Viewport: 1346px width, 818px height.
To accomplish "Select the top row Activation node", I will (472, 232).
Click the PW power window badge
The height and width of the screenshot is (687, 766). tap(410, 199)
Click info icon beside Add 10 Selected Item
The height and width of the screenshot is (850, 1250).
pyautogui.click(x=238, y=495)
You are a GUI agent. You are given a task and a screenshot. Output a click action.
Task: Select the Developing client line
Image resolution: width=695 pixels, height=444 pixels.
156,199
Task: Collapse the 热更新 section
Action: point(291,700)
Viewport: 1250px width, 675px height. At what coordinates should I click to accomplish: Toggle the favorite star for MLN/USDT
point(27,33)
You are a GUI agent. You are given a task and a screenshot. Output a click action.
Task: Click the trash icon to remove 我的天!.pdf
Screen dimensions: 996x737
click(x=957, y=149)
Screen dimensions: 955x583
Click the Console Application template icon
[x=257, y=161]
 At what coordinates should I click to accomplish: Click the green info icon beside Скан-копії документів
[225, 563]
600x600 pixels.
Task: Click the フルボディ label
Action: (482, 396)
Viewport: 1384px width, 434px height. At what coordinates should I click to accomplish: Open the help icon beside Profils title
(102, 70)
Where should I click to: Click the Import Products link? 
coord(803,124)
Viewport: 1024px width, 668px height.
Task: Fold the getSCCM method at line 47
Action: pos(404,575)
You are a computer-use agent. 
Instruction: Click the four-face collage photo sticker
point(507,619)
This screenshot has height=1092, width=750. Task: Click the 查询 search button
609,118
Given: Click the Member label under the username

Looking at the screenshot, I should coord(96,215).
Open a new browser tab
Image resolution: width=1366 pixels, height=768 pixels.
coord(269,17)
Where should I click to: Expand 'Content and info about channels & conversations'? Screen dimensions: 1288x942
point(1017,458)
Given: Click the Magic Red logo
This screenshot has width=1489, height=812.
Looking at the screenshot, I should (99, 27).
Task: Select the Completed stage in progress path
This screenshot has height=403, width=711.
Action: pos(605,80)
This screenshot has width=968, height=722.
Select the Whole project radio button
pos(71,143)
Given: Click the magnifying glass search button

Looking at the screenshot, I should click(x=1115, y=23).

□ □ □

Set down again, word for word, the stretch of records from the line with "Given: Click the Magic Red logo" to the line with "This screenshot has width=968, height=722.", both of those lines included.

Given: Click the Magic Red logo
This screenshot has width=1489, height=812.
Looking at the screenshot, I should (99, 27).
Task: Select the Completed stage in progress path
This screenshot has height=403, width=711.
Action: pos(605,80)
This screenshot has width=968, height=722.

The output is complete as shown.